Collected data entries
════════════════════
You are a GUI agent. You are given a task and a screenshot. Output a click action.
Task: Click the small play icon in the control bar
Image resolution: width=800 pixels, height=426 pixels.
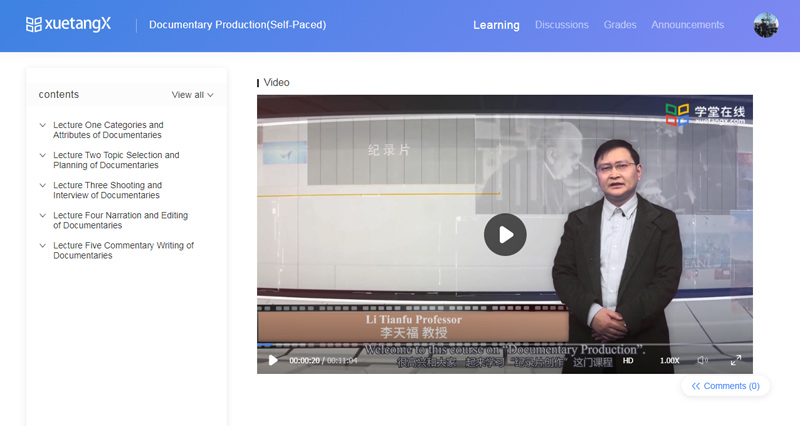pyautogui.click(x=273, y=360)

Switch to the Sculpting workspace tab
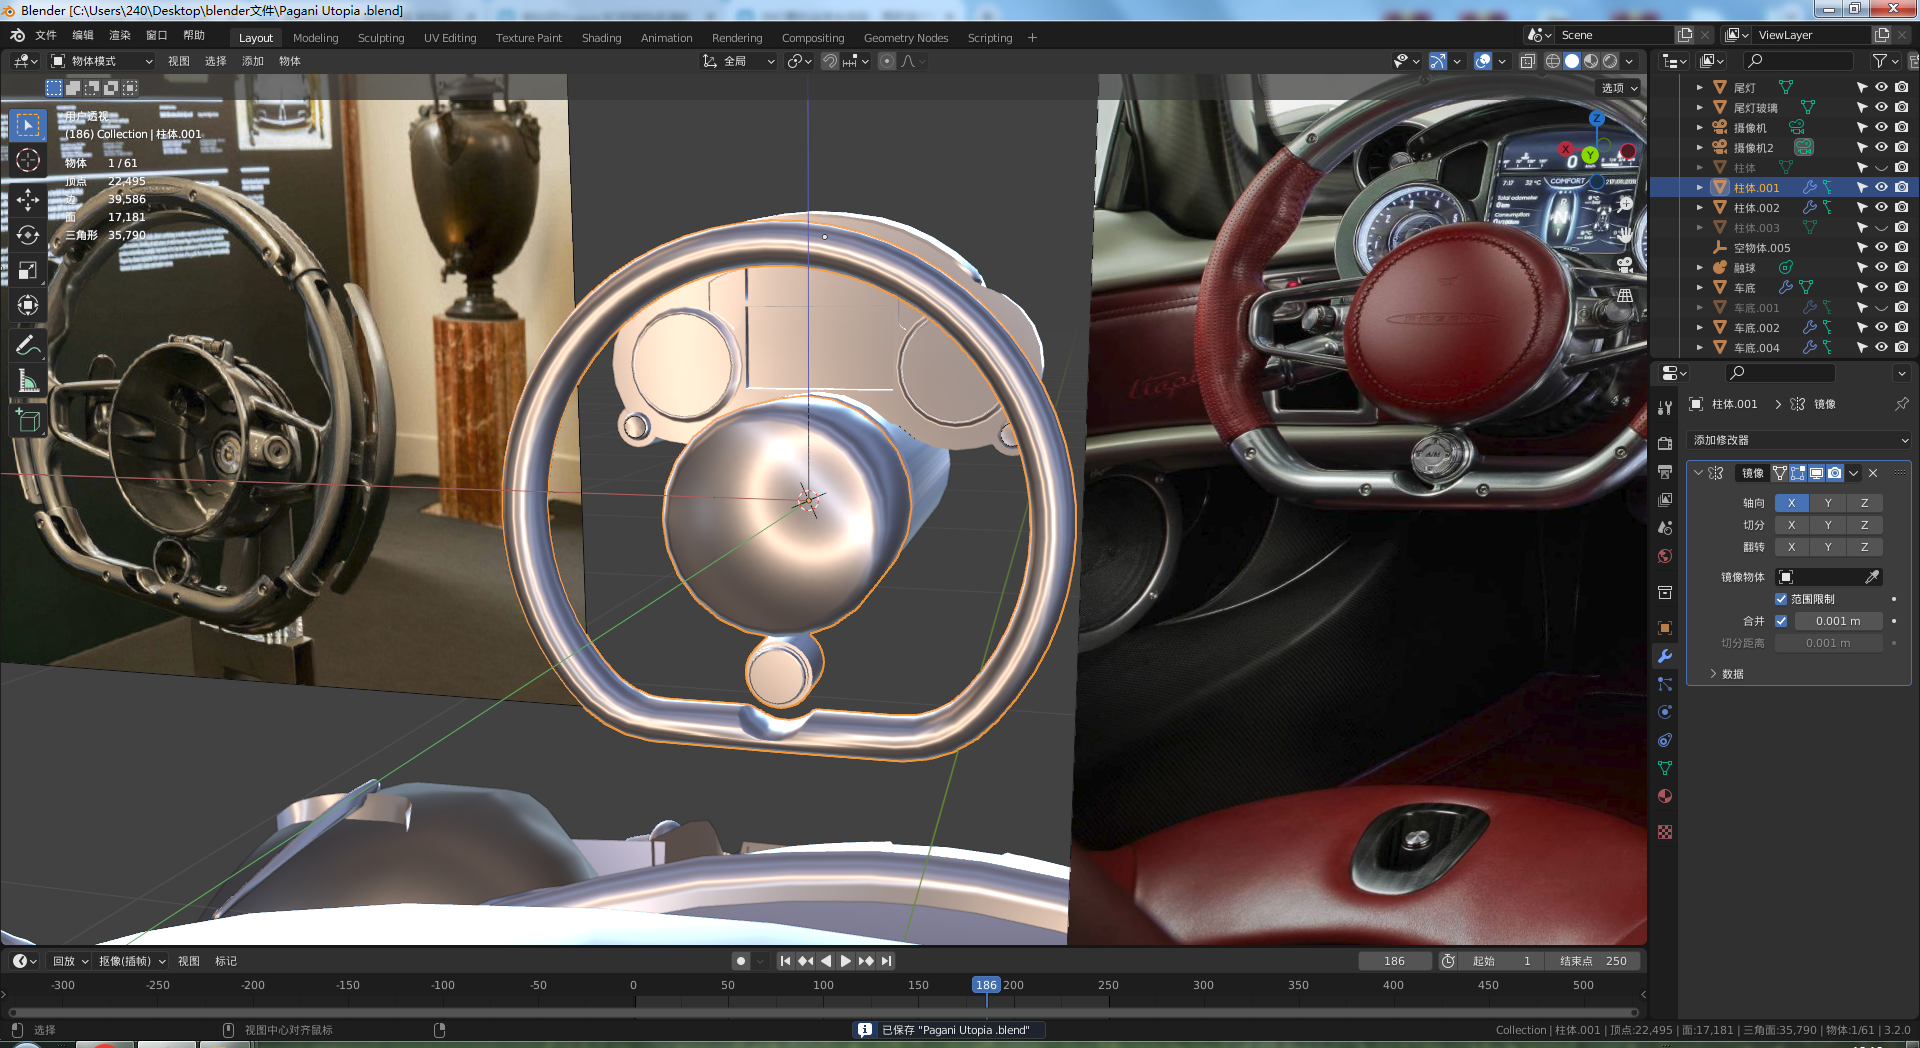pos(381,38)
════════════════════
All records are to be reproduced exactly; the pictures are to be omitted.

SOLUTION TO THE EXERCISE.
You are a GUI agent. You are given a task and a screenshot. Output a click action.
Task: Click the small play icon in the control bar
Image resolution: width=800 pixels, height=426 pixels.
pyautogui.click(x=273, y=360)

Switch to the Sculpting workspace tab
pos(381,38)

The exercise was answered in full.